Here is solution using monix

import monix.eval.Task
import monix.execution.Scheduler

val timeoutScheduler = Scheduler.singleThread("timeout") //it's safe to use single thread here because timeout tasks are very fast

def sequenceDiscardTimeouts[T](tasks: Task[T]*): Task[Seq[T]] = {
  Task
    .parSequence(
      tasks
        .map(t =>
          t.map(Success.apply) // Map to success so we can collect the value
            .timeout(500.millis)
            .executeOn(timeoutScheduler) //This is needed to run timesouts in dedicated scheduler that won't be blocked by "blocking"/io work if you have any
            .onErrorRecoverWith { ex =>
              println("timed-out")
              Task.pure(Failure(ex)) //It's assumed that any error is a timeout.

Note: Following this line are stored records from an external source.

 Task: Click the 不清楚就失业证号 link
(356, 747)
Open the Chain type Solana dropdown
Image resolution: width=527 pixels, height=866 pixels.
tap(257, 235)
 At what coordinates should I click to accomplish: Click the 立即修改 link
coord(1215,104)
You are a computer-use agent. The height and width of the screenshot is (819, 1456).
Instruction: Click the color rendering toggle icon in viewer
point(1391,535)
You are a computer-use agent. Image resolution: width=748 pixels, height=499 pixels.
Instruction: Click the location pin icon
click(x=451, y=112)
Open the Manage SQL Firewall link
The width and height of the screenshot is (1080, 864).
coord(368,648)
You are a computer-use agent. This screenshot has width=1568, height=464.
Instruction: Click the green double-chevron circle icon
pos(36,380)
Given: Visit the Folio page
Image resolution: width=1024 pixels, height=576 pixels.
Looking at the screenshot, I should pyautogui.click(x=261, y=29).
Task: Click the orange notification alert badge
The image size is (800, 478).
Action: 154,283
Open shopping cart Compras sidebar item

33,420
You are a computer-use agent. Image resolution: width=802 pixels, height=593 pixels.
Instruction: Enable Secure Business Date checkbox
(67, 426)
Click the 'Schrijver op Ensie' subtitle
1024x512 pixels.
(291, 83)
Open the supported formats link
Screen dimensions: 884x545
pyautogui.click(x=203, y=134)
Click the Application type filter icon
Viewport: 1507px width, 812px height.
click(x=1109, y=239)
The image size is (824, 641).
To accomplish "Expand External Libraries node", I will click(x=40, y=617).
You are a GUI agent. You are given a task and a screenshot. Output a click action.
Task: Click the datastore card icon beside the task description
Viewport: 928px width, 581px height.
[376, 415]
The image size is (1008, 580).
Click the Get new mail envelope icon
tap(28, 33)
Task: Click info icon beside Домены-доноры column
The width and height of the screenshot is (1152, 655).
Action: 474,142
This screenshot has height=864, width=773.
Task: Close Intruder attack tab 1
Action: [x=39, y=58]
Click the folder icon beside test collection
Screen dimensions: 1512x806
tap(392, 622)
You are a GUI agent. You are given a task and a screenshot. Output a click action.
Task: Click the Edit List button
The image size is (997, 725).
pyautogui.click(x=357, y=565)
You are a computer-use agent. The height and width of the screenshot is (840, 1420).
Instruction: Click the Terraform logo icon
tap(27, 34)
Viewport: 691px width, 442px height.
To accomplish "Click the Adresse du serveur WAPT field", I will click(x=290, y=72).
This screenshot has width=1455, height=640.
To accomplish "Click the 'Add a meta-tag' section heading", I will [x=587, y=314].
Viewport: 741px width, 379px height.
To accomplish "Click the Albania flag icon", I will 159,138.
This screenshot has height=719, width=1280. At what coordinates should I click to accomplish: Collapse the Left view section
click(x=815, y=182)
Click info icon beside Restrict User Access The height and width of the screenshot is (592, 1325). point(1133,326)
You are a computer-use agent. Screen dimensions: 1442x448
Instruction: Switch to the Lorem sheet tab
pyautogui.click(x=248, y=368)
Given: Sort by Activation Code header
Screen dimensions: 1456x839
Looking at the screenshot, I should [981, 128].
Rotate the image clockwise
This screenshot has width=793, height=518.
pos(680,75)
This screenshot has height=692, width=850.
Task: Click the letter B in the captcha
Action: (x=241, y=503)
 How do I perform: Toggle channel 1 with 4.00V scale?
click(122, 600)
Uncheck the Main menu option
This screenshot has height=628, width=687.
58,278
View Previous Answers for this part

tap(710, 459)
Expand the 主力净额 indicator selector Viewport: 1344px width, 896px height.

It's possible to "catch" just timeout exception here
            }
        )
    )
    .map { res =>
      res.collect { case Success(r) => r }
    }
}

Testing code

implicit val mainScheduler = Scheduler.fixedPool(name = "main", poolSize = 10)


def slowTask(msg: String) = {
  Task.sleep(Random.nextLong(1000).millis) //Sleep here to emulate a slow task
    .map { _ =>
      msg
    }
}


val app = sequenceDiscardTimeouts(
  slowTask("1"),
  slowTask("2"),
  slowTask("3"),
  slowTask("4"),
  slowTask("5"),
  slowTask("6")
)

val started: Long = System.currentTimeMillis()
app.runSyncUnsafe().foreach(println)
println(s"Done in ${System.currentTimeMillis() - started} millis")

This will print an output different for each run but it should look like following

timed-out
timed-out
timed-out
3
4
5
Done in 564 millis

Please note the usage of two separate schedulers. This is to ensure that timeouts will fire even if the main scheduler is busy with business logic. You can test it by reducing poolSize for main scheduler.